Acute inhalation poisoning (AIP) caused by irritant chemical warfare agents, carbon monoxide, and pyrogenic combustion byproducts triggers extensive bronchopulmonary tissue damage and initiates systemic toxic cascades. A critical aspect of such exposure is the induction of allobiosis — a state of altered biological reactivity. This phenomenon potentially modulates the immune profile and exacerbates systemic allergic sensitization, necessitating a deeper investigation into the immunological shifts following toxic inhalation. Aim: To evaluate the influence of acute inhalation exposure to toxic agents on the immune response as a clinical manifestation of allobiotic transformation.

Method

A clinical assessment was conducted on 27 male participants, categorized into two cohorts: Group 1 (G1): 17 patients with confirmed AIP (median age: 43 [41–47] years). Group 2 (G2): 10 healthy individuals (control group; median age: 44 [42–50] years).
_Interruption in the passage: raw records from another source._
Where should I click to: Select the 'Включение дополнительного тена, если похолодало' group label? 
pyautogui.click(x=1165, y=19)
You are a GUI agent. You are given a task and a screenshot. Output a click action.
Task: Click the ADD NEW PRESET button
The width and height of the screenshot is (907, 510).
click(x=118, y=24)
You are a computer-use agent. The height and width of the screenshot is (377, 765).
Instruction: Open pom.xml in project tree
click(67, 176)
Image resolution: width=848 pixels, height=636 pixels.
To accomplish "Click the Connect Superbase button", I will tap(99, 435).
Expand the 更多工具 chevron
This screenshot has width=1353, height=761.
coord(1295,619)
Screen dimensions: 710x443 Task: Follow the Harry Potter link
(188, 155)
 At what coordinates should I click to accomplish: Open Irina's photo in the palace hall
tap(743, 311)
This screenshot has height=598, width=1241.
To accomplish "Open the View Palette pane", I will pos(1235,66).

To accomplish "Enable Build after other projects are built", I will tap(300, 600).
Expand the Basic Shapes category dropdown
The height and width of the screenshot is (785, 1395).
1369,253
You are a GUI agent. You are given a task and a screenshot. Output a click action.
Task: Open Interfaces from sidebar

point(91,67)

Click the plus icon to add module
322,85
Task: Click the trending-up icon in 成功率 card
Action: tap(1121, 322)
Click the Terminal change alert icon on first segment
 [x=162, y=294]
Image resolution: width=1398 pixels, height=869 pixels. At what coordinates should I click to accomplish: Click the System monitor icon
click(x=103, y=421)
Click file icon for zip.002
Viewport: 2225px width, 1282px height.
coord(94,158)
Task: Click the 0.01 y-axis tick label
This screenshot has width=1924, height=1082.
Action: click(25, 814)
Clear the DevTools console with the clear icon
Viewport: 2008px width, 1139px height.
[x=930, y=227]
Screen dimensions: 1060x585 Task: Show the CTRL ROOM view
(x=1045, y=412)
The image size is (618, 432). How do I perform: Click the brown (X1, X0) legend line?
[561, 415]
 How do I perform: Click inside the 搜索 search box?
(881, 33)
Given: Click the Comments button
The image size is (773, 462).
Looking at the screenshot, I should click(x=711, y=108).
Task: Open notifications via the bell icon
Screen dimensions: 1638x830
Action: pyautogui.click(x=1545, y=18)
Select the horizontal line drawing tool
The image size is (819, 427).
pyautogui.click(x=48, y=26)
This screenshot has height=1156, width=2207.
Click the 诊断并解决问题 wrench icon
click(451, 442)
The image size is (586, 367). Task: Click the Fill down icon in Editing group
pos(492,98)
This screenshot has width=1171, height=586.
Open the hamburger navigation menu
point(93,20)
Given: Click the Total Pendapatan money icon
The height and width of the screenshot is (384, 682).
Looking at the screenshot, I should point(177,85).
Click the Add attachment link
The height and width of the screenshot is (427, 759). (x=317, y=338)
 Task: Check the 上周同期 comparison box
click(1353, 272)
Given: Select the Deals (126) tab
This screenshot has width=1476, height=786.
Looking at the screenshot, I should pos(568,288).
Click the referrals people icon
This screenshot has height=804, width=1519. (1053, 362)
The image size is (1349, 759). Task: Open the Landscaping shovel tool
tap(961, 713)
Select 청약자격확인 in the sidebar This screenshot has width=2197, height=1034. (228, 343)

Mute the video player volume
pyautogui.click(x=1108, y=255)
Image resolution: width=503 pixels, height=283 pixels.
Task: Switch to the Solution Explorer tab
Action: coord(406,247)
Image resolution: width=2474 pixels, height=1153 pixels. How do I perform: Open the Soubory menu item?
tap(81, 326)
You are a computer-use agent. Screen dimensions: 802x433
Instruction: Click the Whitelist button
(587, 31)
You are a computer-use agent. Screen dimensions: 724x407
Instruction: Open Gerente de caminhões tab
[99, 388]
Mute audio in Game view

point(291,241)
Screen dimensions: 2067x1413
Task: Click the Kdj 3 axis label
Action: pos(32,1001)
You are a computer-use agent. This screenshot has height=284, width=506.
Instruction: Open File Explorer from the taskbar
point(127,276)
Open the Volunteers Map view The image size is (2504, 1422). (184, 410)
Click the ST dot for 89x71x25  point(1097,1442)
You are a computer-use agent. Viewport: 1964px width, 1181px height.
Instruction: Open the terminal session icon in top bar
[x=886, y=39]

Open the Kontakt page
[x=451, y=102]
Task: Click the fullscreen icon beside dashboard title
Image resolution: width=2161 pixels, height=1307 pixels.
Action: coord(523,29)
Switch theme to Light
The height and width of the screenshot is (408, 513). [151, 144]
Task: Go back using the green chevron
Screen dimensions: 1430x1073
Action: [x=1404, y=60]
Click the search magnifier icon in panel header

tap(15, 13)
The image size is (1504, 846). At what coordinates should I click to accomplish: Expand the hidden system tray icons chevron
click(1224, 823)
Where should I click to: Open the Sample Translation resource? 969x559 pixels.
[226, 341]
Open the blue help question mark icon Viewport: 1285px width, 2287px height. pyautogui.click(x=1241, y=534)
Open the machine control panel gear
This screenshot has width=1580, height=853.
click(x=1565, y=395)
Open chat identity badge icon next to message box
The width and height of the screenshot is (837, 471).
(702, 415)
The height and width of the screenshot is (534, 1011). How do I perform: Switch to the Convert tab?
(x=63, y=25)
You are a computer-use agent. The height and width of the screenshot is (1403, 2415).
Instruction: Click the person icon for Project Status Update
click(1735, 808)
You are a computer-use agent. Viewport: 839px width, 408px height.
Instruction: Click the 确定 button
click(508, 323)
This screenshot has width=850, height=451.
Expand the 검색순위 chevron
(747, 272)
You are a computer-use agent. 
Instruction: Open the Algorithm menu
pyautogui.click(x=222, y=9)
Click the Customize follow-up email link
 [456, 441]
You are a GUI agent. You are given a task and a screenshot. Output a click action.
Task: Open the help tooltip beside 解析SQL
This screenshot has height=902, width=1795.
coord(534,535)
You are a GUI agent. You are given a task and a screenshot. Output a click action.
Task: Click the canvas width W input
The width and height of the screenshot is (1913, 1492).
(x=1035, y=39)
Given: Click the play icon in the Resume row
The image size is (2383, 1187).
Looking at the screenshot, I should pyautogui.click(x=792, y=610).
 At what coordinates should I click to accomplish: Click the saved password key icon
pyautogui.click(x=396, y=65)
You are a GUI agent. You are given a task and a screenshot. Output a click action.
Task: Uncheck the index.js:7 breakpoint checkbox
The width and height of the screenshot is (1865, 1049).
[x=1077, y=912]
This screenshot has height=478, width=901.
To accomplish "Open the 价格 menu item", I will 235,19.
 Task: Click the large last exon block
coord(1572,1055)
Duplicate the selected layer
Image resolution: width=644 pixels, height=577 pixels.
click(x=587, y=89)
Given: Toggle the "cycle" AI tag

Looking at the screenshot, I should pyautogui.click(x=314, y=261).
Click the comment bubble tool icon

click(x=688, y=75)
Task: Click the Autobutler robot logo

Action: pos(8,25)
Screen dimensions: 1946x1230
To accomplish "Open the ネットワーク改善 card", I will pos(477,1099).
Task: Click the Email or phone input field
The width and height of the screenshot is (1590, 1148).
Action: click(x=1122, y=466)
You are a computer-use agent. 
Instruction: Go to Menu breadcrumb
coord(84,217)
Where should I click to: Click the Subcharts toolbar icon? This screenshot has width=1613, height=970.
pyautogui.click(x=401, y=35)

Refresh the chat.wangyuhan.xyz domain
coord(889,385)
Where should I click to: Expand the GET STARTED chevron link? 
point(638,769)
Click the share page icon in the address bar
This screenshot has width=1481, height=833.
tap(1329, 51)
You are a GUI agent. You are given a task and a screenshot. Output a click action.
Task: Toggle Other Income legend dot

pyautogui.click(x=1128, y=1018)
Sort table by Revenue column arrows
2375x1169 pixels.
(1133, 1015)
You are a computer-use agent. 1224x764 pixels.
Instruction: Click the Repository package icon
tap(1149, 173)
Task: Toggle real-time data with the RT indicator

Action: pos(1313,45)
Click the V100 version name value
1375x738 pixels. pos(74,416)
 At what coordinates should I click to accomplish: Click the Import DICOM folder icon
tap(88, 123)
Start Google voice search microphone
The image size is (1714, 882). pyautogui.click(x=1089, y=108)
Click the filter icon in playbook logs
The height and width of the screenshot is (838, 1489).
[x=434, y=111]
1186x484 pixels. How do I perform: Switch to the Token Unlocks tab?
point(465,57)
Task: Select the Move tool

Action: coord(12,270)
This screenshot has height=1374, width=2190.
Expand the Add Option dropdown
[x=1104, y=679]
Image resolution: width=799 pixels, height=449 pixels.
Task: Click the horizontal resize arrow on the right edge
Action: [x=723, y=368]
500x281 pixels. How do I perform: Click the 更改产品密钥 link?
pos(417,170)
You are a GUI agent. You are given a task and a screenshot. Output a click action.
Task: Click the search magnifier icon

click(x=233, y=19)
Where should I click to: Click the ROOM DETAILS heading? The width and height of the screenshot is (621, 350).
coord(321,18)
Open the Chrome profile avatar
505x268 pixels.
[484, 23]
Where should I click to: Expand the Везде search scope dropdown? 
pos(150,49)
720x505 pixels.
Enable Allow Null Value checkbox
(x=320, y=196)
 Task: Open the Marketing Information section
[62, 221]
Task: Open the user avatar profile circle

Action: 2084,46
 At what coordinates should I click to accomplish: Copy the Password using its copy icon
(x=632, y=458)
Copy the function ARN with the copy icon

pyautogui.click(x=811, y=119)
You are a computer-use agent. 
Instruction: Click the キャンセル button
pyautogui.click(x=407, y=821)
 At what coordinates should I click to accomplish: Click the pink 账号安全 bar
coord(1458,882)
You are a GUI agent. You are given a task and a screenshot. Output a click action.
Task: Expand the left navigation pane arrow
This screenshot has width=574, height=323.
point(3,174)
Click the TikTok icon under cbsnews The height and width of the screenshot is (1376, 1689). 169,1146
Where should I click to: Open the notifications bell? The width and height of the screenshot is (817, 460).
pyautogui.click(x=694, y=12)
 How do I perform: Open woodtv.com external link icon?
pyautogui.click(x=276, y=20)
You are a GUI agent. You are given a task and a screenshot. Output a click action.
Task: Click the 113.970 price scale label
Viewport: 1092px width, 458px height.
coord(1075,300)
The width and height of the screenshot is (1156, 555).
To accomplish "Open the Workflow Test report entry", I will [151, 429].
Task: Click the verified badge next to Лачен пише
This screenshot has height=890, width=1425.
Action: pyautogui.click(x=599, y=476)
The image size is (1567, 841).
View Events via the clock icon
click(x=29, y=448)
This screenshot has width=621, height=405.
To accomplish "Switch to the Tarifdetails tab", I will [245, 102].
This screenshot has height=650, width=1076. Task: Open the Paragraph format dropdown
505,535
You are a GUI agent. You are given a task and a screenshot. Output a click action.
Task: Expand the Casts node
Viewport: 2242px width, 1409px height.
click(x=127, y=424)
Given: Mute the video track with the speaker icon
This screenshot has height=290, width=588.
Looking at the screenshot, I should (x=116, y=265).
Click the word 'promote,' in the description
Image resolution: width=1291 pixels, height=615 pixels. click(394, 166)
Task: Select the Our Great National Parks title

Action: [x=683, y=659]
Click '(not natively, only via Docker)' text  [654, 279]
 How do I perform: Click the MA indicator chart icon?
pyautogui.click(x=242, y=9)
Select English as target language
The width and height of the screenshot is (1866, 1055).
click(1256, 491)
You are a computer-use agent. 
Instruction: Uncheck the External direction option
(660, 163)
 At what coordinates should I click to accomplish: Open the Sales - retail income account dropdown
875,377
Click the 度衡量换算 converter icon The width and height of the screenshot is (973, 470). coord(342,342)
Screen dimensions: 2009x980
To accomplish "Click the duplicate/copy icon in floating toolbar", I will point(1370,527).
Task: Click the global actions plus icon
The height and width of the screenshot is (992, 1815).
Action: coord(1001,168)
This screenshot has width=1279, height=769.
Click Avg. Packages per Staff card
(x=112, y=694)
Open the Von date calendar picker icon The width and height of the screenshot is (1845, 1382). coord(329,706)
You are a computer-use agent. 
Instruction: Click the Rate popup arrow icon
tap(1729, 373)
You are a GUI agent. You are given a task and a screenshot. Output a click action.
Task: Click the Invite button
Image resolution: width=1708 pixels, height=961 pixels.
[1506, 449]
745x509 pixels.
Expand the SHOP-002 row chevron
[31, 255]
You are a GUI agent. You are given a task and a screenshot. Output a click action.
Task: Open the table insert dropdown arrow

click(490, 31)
Immunological parameters included absolute eosinophil count (E) and serum concentrations of immunoglobulins (IgA, IgM, IgG, IgE). Statistical processing was performed using non-parametric methods, with data expressed as Me (LQ-UQ).

Results

Results: comparative analysis of immunological markers is summarized in the table below.

Analysis revealed a clear upward trend in IgE concentrations and absolute eosinophil counts in Group 1 compared to the control. However, despite these clinical tendencies toward hypersensitization, the differences did not reach statistical significance (p≥0.05).

Parameters

G1 (n=17),Me (LQ-UQ)

 
G2 (n=10), Me (LQ-UQ))

IgA, g/l

 
2.14 (1.6–2.41) 1.6 (1.41–2.75
IgM, g/l 1.53 (0.98–2.1) 1.34 (0.98–2.1)
IgG, g/l 11.45 (9.8–11.7) 9.68 (9.4–10.7)
IgE, IU/ml 84.78 (46.2–360.8) 47.97 (18.35–76.6)
Eos, G/l 0.16 (0.08–0.32) 0.08 (0.02–0.2)

Conclusion

Acute inhalation poisoning induces a shift in immune reactivity, characterized by a tendency toward elevated serum IgE and eosinophilia. These findings suggest the initiation of an allobiotic response; however, further large-scale studies are required to fully elucidate the mechanisms of long-term immunological dysregulation following toxic exposure.